**Written request 1**.
From the article on Yahoo and AOL advertising in Canada, list the content categories in which Yahoo Canada is aiming for the number one position.
**Written request 2**.
Copy the passage of the article on Yahoo and AOL advertising in Canada between "A diagram of" and "around serving content.", inclusive.

Small businesses advertising on the Web are starting to get more reasons to look beyond Google as Yahoo Canada and AOL Canada ramp up efforts north of the 49th parallel.
Both big names that have been with the Web since its earliest days, Yahoo and AOL are re-emerging as modern content portals that offer advertisers are lot of exposure. While it’s not the walled garden that AOL built in the ’90s, these networks still tend to retain users within their networks by offering a wide variety of content, a search portal, and a sign-in that offers personalized services ranging from e-mail to fantasy sports leagues.
Small businesses looking to promote themselves online often turn to Google AdWords, but Yahoo and AOL both pull in millions of unique page views per month in Canada and also offer tools for small firms to easily advertise across these top tier Web properties. Either could be considered complementary to AdWords, if not an alternative. Here’s a look at what the two Web giants are offering advertisers, and how they plan to pull in eyeballs.
A diagram of AOL’s advertising network.
Search partner strategy
While Yahoo’s partnership with Microsoft Corp. has seen its search engine replaced with Bing, AOL has signed on as a Google search partner. Both Yahoo and Microsoft see search as a main pillar that will help hold up a business based around serving content.
“By combining the query volume onBing and Yahoo we give consumers and advertisers more choice and better choices in the market place, and that’s going very well,” says Matt Idema, country manager, Yahoo Canada. Now its focus has turned to getting to the number one position for content categories including Yahoo Sports, Yahoo News, and Yahoo Finance.
Customers can buy search advertisements through Yahoo that are placed alongside the Bing search results.
While AOL in the U.S. sells sponsored links that appear at the top of the Google results it displays, that’s currently not being done in Canada, according to Graham Moysey, general manager of AOL Canada. Google will be promoted through AOL Canada’s entry points.
“We aren’t going to try and recreate the search algorithm and compete with them,” he says.

**Supplied information**.
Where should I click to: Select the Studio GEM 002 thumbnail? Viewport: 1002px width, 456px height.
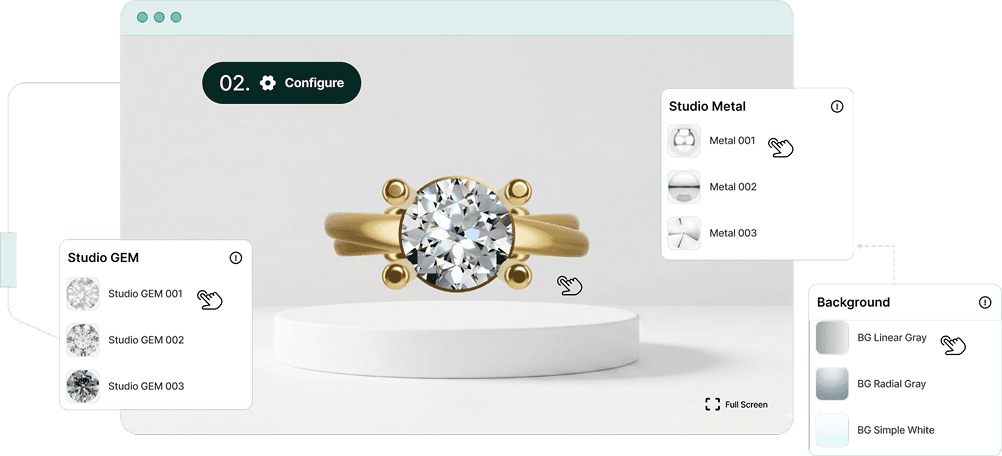click(83, 340)
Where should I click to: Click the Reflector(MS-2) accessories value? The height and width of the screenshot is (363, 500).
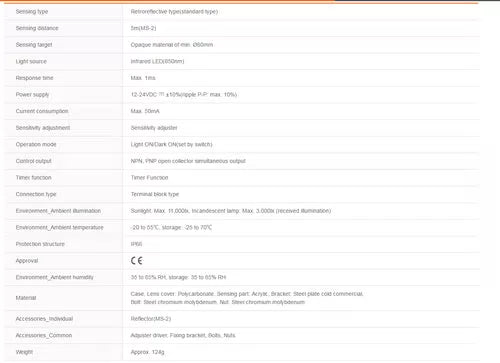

**Exercise response 1**.
Yahoo Sports, Yahoo News, Yahoo Finance

**Exercise response 2**.
A diagram of AOL’s advertising network.
Search partner strategy
While Yahoo’s partnership with Microsoft Corp. has seen its search engine replaced with Bing, AOL has signed on as a Google search partner. Both Yahoo and Microsoft see search as a main pillar that will help hold up a business based around serving content.